Deadline for discounted registration is midnight Dec. 2. Thereafter, credit card registration can be made online or attendees may register on-site at the registration kiosks, but must pay the full registration fee. Mailed or faxed registration forms received after Dec. 2 will be processed only if the appropriate (non-discounted) registration fee is included. Conferees also are encouraged to make their housing reservations at the Beltwide web site. Some conference hotels still are reporting room availability.

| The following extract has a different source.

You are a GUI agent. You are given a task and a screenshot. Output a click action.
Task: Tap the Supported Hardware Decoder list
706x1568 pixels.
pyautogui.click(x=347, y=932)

“Strategies for Success” is the theme for the NCC-coordinated conferences, Jan. 4-6, at the Marriott Rivercenter/Riverwalk hotels in San Antonio. The three-day format will feature the latest cotton technology at The Cotton Foundation technical exhibits. Chemical, equipment, seed suppliers and other agribusiness firms staffing these booths will update conferees on products and services designed to increase profitability. Many of these Foundation member booths also will have project investigators and coordinators to answer questions on Foundation special projects ranging from seedling diseases to the Cotton Leadership Program.
The Exhibits complement the annual New Developments From Industry seminar which will include reports on new products and results from agribusiness that show promise for cotton production, harvesting and processing. That program is divided into sessions highlighting the latest development in New Cotton Varieties (and Hybrids), Agricultural Chemicals (Crop Protection Tools and Fertilizers), and Equipment (and Related Technologies).
|Mill Cotton Consumption Steady|
According to the Commerce Dept., October (4-week month) total cotton consumption in domestic mills was 235.0 million pounds for a seasonally adjusted annualized rate of 6.15 million (480-lb) bales. Last year’s October annualized rate was estimated at 6.24 million bales.
The September (5-week month) estimate of domestic mill use of cotton was raised 16.3 million pounds to 286.0 million. The revised seasonally adjusted annualized rate of consumption for September is 6.07 million bales. This is lower than last year’s September annualized rate of 6.30 million.
This month’s Commerce report contained corrections to previously reported monthly data for cotton consumption from Aug. ’04 to Aug. ’05. Complete revised data will be reported by the Commerce Dept. in their “Consumption on the Cotton System and Stocks” annual summary for ’05 - scheduled for release in the spring of ’06. Based on the revised data, Commerce’s estimate of both upland and ELS consumption of cotton by US mills, when adjusted to represent the complete ’04-05 crop year, is about 6.7 million bales.
Preliminary November domestic mill use of cotton and revised October figures will be released by Commerce on Dec. 23, ’05.